いつきのみや歴史体験館のお正月 
―新春特別開館―
期間/平成17年1日1日〜1月3日
あけましておめでとうございます。いつきのみや歴史体験館のお正月の様子をご紹介します。
平成17年の幕開けです。
いつきのみや歴史体験館では、お正月の装いで、お客様をお待ちしました。
◇鏡餅一口メモ
現在、正月飾りの中で歳神様にお供えする円形の餅を「鏡餅(かがみもち)」といいますが、平安時代は「餅鏡(もちひかがみ)」と呼ばれていました。その由来は、平たく丸い形が鏡に似ていることから考えられます。『源氏物語』初音の巻には、見て眺めるものとして鏡餅がでてきます。この鏡餅は、現在、京都冷泉家の歌の神・祖先神に供える鏡餅を参考にしています。

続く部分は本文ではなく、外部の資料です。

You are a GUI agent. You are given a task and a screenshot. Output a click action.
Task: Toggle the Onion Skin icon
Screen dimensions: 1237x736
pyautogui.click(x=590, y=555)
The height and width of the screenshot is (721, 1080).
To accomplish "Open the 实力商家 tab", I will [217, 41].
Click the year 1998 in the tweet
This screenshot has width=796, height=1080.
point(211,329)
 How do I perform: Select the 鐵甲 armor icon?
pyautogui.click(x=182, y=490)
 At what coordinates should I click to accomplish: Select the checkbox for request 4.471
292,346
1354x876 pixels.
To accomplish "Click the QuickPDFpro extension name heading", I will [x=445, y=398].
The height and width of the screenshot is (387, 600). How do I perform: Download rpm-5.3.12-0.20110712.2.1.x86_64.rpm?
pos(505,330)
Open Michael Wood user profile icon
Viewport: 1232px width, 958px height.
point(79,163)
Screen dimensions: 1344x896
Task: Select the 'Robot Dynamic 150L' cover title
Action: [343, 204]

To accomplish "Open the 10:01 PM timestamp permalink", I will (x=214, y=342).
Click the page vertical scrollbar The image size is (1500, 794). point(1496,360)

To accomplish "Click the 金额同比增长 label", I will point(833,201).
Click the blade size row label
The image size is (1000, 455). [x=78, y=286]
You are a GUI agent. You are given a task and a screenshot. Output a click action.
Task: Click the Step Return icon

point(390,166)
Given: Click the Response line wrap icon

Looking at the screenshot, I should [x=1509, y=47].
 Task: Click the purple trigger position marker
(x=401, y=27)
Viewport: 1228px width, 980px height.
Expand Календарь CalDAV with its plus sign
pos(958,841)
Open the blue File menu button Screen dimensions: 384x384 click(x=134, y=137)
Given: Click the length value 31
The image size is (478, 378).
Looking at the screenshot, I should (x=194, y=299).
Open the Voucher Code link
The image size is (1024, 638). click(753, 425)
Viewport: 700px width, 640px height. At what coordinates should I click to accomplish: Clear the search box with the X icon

新春特別開館にあたり、『源氏物語絵巻』をモデルに製作された十二単と直衣の展示の他、平安貴族たちが愛でた和楽器の中から数種類を展示しました。お客様の中には、体験用の琴で演奏される方も見え、館内に雅な音が響いていました。
手作り体験コーナーでは、王朝人の正月グッズ「卯槌(うづち)」づくりの体験でにぎわっていました。また、平安グッズを体験していただいた方には小さい梅干と結び昆布が入った大福茶のふるまいがありました。子どもたちの美味しそうに大福茶を飲む姿がみられました。
◇大福茶(おおぶくちゃ)一口メモ
このお茶は、かつて空也上人が、疫病の流行に際して、薬茶をふるまったのが起源といわれ、村上天皇も服用したところから、“皇服茶(おうぶくちゃ)”の名前がついたとされています。ちなみに皇服茶は、煎茶に小梅干と結び昆布が入っています。梅干は長寿を、昆布は「よろこぶ」を願って用いますが、本来お茶は薬であり、また梅も昆布もそれぞれ身体によい成分を含んだ健康食品ですので、その服用にはちゃんと意味があるそうです。